Save a short reprieve on Saturday, this heat wave doesn't look to be going anywhere anytime soon, according to meteorologists with the National Weather Service.

Highs so far this week have climbed into the lower 90s, and with a dew point near the 70% mark, it often felt closer to 100 degrees.

Seasonable highs this time of year are typically in the lower 80s, according to Marc Dahmer, a meteorologist with the NWS in Indianapolis.

“But there is a bit of relief coming,” he said. “Not a lot of it, not by a long stretch of the imagination, but relief nonetheless.”

This heat, he said, has been brought on by the jet stream moving farther to the north, thereby allowing a high pressure ridge to settle in right over our area.

Dahmer said residents here can expect a high today of 88 degrees, and with dew points in the upper 60s, it's likely to feel even warmer.

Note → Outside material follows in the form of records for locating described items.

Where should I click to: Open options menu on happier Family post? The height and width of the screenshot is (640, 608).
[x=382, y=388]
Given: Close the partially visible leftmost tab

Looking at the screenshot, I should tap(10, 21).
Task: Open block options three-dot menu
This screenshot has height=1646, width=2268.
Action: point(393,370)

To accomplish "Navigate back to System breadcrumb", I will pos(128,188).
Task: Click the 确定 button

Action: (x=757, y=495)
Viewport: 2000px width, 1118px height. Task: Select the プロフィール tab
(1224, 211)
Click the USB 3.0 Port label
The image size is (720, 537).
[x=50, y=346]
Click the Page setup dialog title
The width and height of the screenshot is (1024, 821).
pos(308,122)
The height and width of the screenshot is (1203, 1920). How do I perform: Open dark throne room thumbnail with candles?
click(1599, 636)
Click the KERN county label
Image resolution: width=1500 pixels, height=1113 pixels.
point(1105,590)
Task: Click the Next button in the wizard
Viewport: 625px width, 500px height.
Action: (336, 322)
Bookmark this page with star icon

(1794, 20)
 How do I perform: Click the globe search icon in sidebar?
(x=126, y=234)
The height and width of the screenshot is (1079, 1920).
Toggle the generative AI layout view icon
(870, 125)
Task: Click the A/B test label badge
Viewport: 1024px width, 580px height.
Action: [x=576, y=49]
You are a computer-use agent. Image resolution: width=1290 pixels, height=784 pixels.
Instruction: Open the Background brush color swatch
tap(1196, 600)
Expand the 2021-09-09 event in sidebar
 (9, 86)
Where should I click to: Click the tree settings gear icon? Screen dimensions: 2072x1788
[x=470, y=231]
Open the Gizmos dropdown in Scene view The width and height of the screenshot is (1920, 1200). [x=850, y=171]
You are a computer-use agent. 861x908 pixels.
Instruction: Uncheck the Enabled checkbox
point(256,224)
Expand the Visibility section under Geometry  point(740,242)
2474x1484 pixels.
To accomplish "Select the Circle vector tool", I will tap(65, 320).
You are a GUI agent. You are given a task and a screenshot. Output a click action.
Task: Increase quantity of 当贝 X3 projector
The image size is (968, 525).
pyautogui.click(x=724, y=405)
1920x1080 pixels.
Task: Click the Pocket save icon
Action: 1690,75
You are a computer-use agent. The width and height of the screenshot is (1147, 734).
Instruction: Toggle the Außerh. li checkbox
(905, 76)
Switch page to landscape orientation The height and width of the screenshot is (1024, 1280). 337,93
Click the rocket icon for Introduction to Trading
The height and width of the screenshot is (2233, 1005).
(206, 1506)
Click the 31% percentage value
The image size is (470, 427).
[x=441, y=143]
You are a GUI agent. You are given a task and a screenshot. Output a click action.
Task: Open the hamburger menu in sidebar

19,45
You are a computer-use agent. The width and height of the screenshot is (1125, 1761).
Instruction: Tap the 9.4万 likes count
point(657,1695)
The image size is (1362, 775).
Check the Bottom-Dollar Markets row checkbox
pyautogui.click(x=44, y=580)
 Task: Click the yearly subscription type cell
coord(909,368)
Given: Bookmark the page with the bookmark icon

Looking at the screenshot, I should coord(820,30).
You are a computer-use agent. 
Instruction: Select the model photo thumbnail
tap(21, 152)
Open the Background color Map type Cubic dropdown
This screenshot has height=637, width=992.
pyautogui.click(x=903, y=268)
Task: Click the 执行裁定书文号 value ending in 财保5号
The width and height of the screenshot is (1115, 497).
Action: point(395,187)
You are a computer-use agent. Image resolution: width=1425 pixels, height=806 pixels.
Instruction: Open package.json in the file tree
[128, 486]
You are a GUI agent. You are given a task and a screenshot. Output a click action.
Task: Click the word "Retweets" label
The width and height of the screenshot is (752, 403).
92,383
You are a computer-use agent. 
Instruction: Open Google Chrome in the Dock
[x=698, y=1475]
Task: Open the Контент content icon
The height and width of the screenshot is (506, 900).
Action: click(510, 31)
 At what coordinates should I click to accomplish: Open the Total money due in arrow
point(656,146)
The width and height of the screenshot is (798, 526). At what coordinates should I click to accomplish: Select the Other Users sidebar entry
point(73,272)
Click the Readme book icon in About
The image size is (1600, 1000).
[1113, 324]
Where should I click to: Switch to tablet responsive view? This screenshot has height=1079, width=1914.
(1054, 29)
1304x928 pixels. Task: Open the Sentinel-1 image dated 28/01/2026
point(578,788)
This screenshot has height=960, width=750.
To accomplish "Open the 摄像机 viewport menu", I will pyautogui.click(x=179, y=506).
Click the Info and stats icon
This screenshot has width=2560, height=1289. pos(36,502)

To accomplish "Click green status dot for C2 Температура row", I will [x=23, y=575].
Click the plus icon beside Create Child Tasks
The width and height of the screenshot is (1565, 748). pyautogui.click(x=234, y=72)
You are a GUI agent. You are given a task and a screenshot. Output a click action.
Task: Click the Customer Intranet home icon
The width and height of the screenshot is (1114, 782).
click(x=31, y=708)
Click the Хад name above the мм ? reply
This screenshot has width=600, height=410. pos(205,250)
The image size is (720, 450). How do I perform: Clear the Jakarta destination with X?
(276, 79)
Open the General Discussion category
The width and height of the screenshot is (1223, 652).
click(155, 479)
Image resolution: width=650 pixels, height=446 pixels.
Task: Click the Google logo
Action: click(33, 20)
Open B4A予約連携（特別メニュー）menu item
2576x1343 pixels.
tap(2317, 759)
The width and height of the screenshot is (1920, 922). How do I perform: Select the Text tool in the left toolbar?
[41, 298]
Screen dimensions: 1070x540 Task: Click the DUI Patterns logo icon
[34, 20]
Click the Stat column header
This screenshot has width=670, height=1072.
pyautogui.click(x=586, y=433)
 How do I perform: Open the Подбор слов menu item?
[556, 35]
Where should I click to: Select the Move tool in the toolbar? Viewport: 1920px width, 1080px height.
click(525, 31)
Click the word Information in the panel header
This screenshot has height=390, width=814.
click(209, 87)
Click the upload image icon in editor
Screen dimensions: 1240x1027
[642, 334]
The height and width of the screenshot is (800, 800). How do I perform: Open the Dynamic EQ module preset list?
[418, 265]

But a storm system will move through to the north mid-morning, he said, bringing with it a welcomed front of cooler air.

Storms and precipitation are possible here, he said, but only about a 20% chance.

“We're really not expecting much,” he said, “in the way of rain.”

The front will, however, usher in cooler, less humid air — at least for Saturday.

“That system is going to throw a cold front into our area, bringing temperatures back down,” he said, “although still above normal.”

Meteorologists are calling for a high Saturday of 86 degrees, and while that might not sound like a huge shift, the dew point will be lessened as a result of the front, thereby allowing for a more comfortable-feeling day.

“If you have anything you need to do outside, Saturday is the best day to get it done,” he said.

That's because the mercury will rise yet again on Sunday as meteorologists are calling for a high back up in the upper 80s, if not lower 90s. And with dew points rising again into the middle 60s, it will feel even warmer.

“And that pattern looks to hold for awhile, at least until next weekend,” Dahmer said. “It will likely be (Sept. 21-22) before we see another a decent cool down.”

Meteorologists are calling for highs all next week in the upper 80s and lower 90s. Highs next weekend, however, look to drop into the upper 70s, according to the long-term forecast.

“But that's still seven days away,” Dahmer said, “so I can't say for certain.”

Hot, summertime weather, however, isn't abnormal for September; the first day of fall isn't until Sept. 23, after all.

“It's typically late September or early October before we really start to see that first swing to cooler conditions,” he said. “Once we get into these (seasonal) transition months, these kinds of patterns — one week up, one week down — aren't that unusual.

“It's just the natural ebb and flow of the seasons.”